- _Task directions_
Whatever pictures appear, omit them, and repeat the data below exactly.

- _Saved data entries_
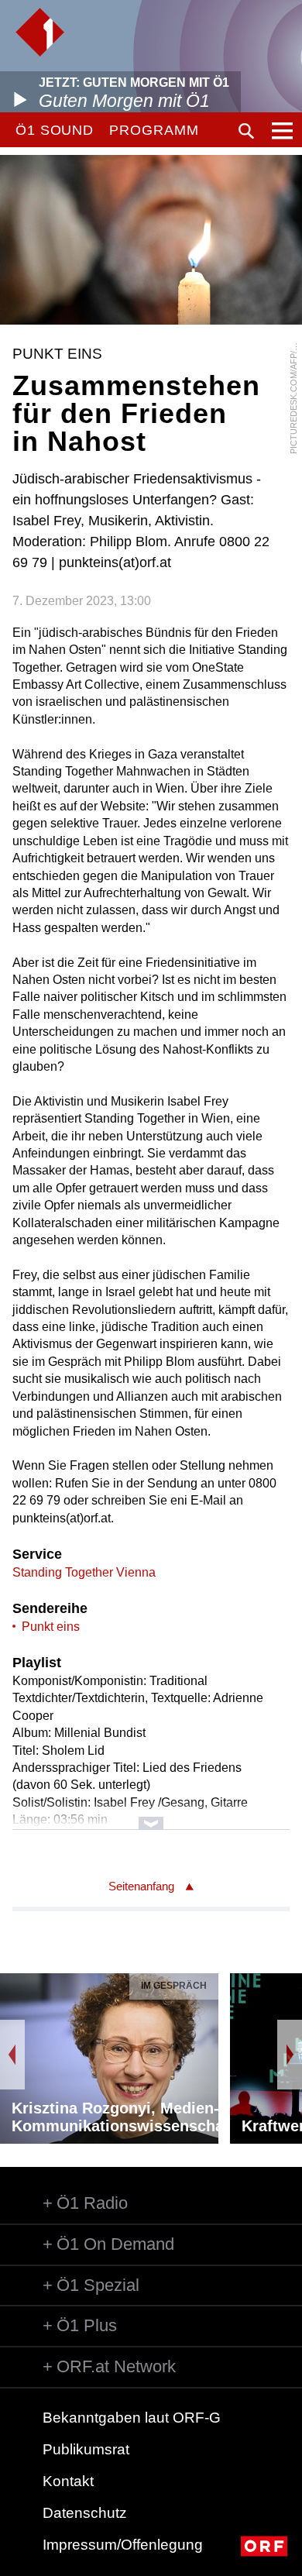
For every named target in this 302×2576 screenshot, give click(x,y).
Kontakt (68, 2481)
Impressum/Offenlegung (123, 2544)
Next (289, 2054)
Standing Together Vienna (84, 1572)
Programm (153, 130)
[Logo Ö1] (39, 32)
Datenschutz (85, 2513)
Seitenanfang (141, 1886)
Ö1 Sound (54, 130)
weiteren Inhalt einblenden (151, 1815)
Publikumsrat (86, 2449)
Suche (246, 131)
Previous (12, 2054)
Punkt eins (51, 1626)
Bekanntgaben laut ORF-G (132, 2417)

- _Answer section_
For every named target in this 302×2576 screenshot, give click(x,y).
Kontakt (68, 2481)
Impressum/Offenlegung (123, 2544)
Next (289, 2054)
Standing Together Vienna (84, 1572)
Programm (153, 130)
[Logo Ö1] (39, 32)
Datenschutz (85, 2513)
Seitenanfang (141, 1886)
Ö1 Sound (54, 130)
weiteren Inhalt einblenden (151, 1815)
Publikumsrat (86, 2449)
Suche (246, 131)
Previous (12, 2054)
Punkt eins (51, 1626)
Bekanntgaben laut ORF-G (132, 2417)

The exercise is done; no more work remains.